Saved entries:
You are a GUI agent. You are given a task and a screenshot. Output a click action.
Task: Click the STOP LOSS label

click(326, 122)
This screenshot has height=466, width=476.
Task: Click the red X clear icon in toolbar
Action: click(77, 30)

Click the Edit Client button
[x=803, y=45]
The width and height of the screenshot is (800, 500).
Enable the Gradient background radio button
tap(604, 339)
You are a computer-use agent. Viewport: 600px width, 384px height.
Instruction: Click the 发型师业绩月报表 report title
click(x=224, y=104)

--

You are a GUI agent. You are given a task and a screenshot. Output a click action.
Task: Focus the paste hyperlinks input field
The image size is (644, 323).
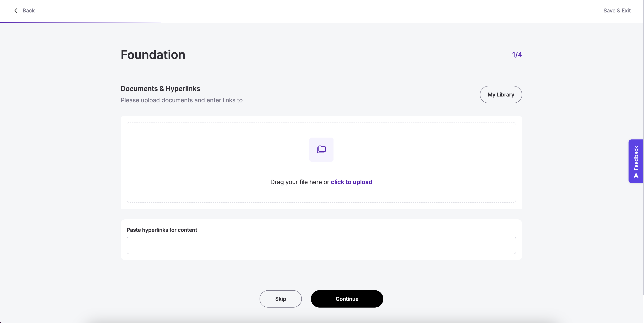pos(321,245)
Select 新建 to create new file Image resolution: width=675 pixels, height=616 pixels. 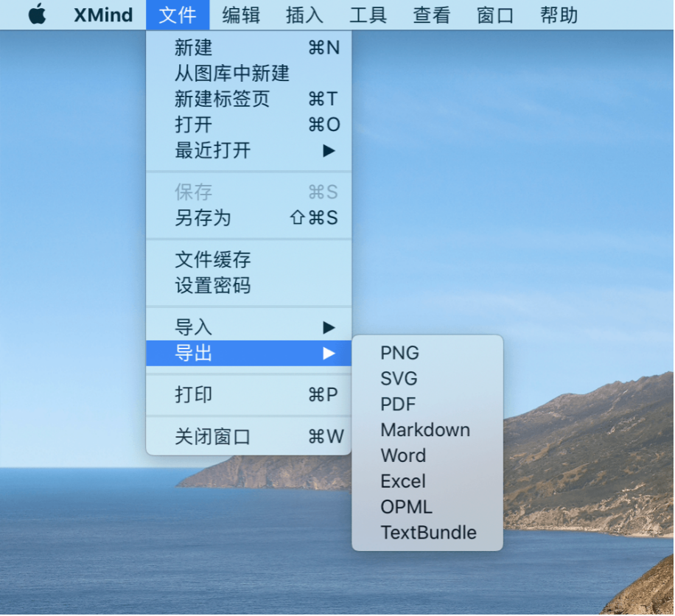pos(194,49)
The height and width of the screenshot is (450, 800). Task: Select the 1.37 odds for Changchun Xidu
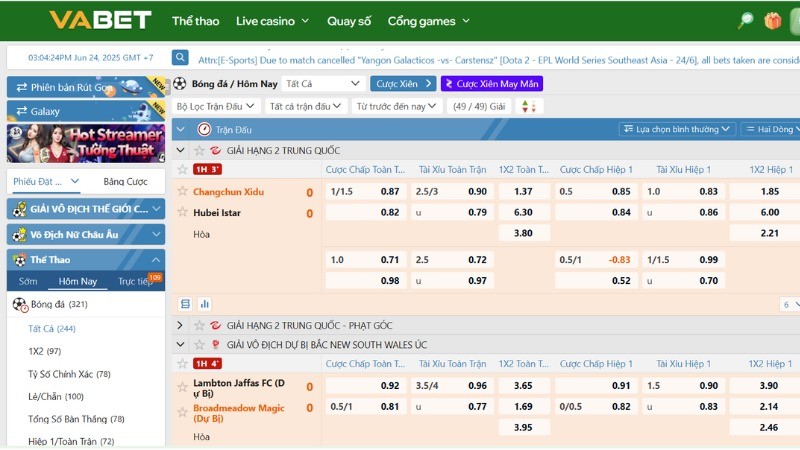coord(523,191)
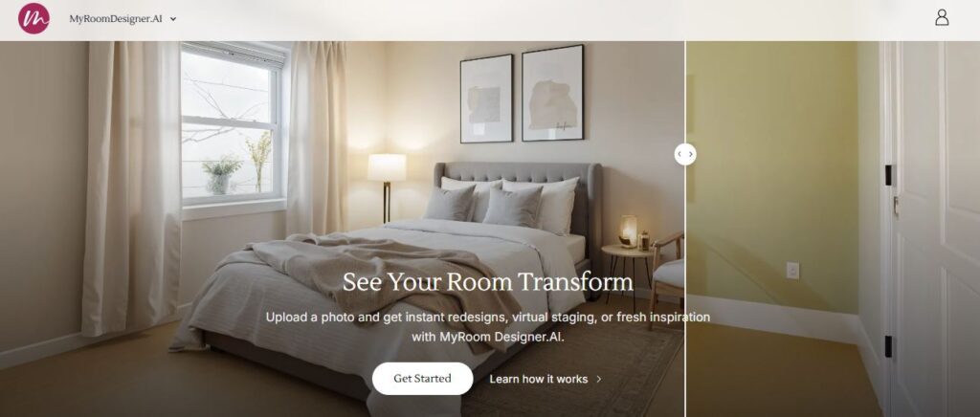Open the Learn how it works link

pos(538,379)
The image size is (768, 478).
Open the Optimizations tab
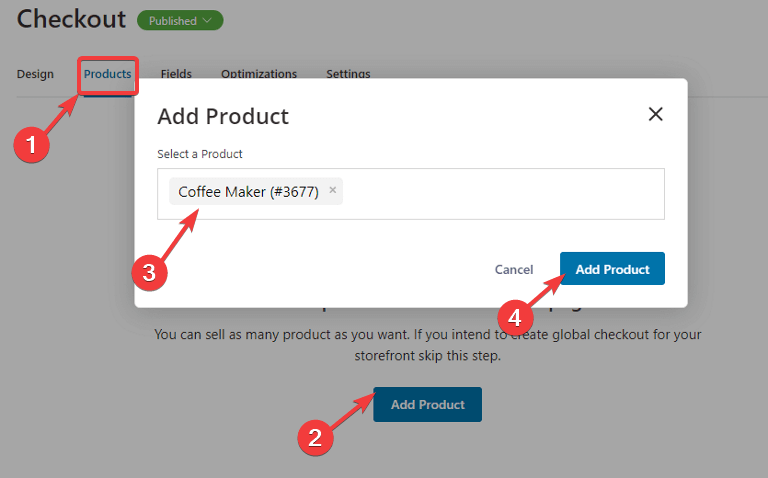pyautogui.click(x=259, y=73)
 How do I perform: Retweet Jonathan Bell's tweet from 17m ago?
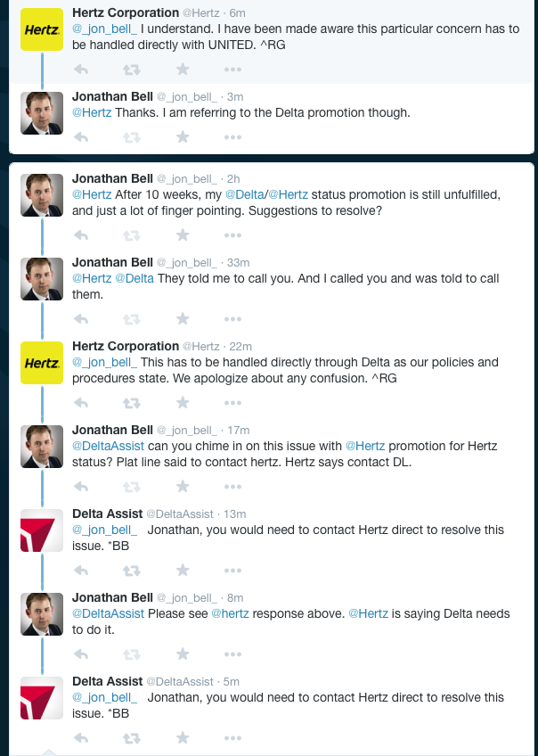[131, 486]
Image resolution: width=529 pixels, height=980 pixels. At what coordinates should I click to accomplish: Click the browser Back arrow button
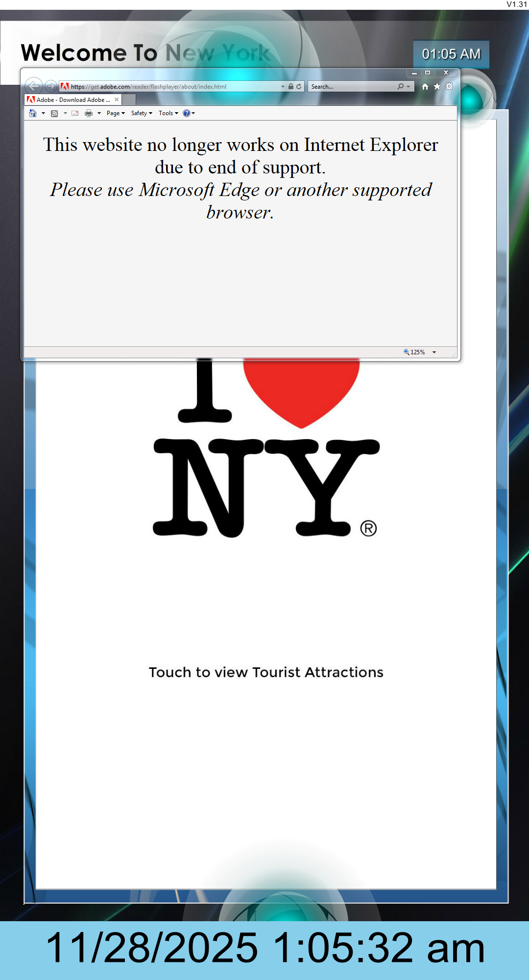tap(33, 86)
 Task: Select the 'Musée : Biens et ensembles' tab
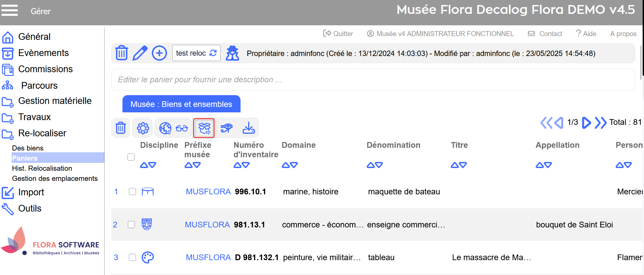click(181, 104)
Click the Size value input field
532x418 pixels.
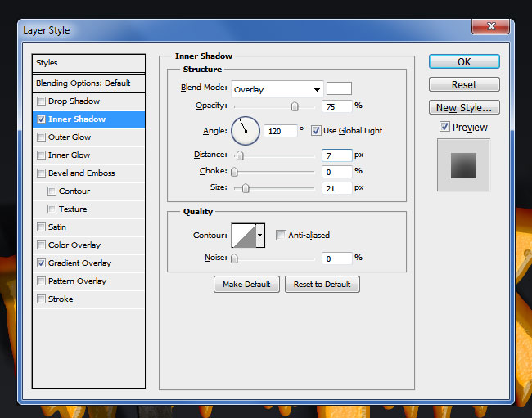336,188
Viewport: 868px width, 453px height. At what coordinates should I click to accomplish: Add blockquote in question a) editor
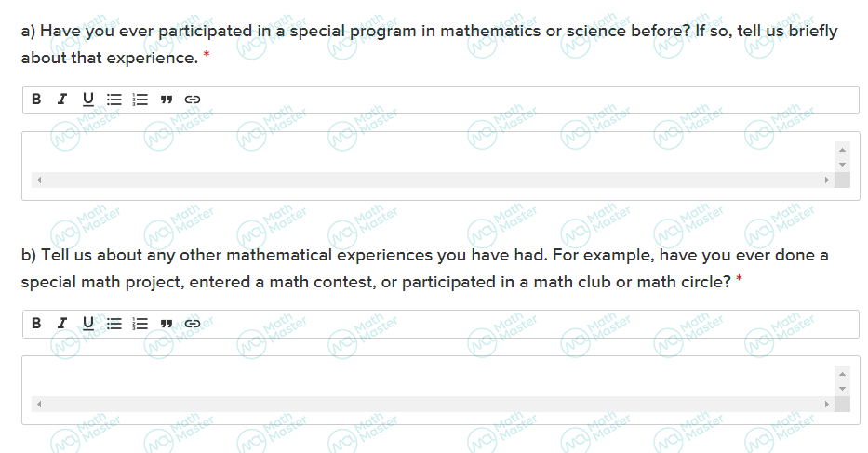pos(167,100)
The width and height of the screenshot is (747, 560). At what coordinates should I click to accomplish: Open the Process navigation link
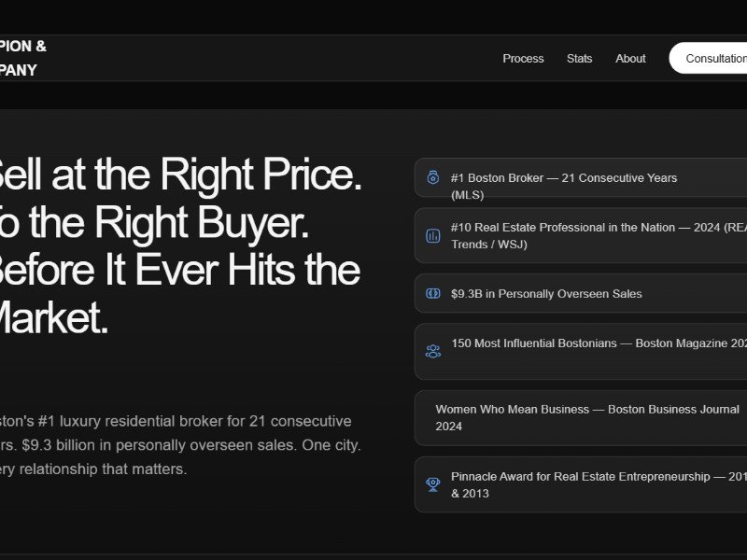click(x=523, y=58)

--

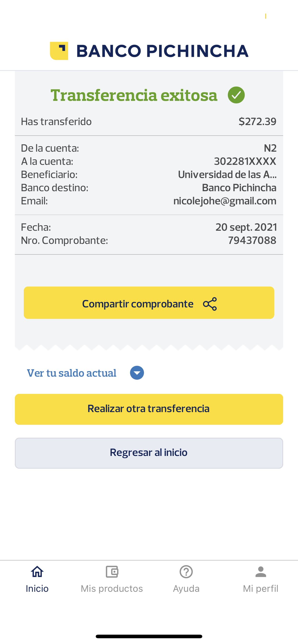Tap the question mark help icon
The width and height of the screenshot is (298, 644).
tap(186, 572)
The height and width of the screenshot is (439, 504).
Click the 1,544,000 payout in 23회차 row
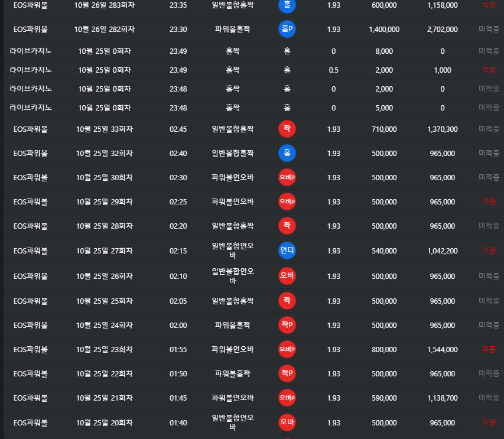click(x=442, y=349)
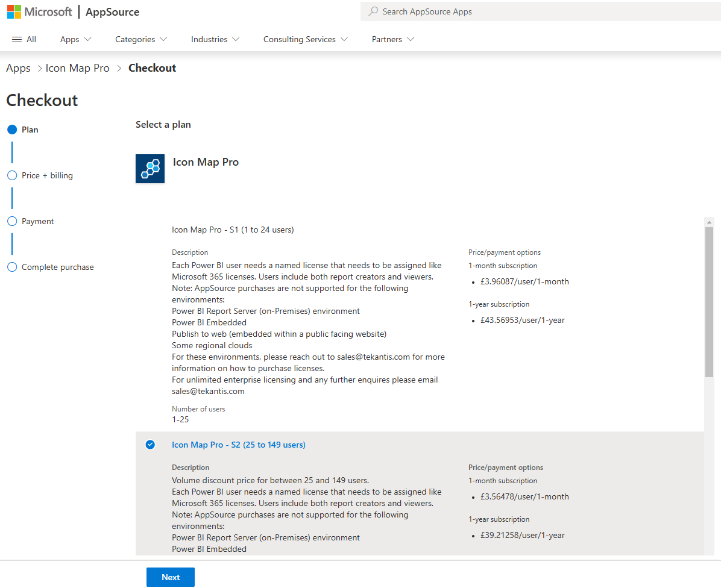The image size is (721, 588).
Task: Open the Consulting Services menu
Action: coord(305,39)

▶ YOUR OBJECTIVE: The lines you return should be those above that contain the word "input", every one of them.

▶ YOUR RESPONSE:
Task: Focus the paste hyperlinks input field
Click the Size value input field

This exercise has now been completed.